Cafaro Carlo, Lord Warren M, Sun Jie, Bollt Erik M
Department of Mathematics, Clarkson University, 8 Clarkson Ave, Potsdam, New York, 13699-5815, USA.
Chaos. 2015 Apr;25(4):043106. doi: 10.1063/1.4916902.
Identification of causal structures and quantification of direct information flows in complex systems is a challenging yet important task, with practical applications in many fields.

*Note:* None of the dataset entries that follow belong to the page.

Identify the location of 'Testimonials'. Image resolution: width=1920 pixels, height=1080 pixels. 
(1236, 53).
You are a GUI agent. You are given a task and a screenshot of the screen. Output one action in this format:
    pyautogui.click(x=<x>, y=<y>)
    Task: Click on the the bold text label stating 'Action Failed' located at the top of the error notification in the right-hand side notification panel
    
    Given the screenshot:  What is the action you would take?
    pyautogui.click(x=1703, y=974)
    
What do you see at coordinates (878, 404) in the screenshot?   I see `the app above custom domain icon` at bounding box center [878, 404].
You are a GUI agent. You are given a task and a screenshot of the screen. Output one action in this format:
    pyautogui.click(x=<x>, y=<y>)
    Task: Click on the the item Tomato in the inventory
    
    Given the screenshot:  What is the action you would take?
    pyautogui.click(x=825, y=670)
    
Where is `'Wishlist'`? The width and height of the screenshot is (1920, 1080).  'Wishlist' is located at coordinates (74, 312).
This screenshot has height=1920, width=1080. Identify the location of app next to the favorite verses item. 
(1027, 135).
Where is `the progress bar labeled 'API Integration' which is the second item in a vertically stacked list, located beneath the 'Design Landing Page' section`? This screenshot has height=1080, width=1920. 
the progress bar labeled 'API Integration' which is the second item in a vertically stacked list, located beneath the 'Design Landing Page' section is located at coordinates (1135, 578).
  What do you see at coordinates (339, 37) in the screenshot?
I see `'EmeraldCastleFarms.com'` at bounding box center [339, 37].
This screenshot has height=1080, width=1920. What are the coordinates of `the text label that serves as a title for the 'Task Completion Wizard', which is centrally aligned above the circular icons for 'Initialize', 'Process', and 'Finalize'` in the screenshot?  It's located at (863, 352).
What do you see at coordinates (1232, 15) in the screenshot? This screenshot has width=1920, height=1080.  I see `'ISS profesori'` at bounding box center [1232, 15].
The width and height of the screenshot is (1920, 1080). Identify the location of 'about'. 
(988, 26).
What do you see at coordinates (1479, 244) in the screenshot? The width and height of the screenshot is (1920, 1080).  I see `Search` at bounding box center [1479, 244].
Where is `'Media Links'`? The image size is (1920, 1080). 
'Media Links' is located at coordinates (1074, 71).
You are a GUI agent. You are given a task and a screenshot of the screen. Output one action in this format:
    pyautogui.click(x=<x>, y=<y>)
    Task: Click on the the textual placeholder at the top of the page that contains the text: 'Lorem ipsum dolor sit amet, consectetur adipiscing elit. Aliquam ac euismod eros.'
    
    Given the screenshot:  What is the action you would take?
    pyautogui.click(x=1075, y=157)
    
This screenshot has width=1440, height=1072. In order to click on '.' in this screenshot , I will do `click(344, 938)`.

Data generated by dynamical processes or large-scale systems are often symbolized, either because of the finite resolution of the measurement apparatus, or because of the need of statistical estimation. By algorithmic application of causation entropy, we investigated the effects of symbolization on important concepts such as Markov order and causal structure of the tent map. We uncovered that these quantities depend nonmonotonically and, most of all, sensitively on the choice of symbolization. Indeed, we show that Markov order and causal structure do not necessarily converge to their original analog counterparts as the resolution of the partitioning becomes finer.
识别复杂系统中的因果结构并量化直接信息流是一项具有挑战性但又很重要的任务,在许多领域都有实际应用。动态过程或大规模系统生成的数据通常会被符号化,这要么是由于测量仪器的有限分辨率,要么是出于统计估计的需要。通过因果熵的算法应用,我们研究了符号化对诸如帐篷映射的马尔可夫阶数和因果结构等重要概念的影响。我们发现这些量对符号化的选择呈现非单调依赖,最重要的是敏感依赖。事实上,我们表明随着划分分辨率变得更精细,马尔可夫阶数和因果结构不一定会收敛到它们原来的类似对应物。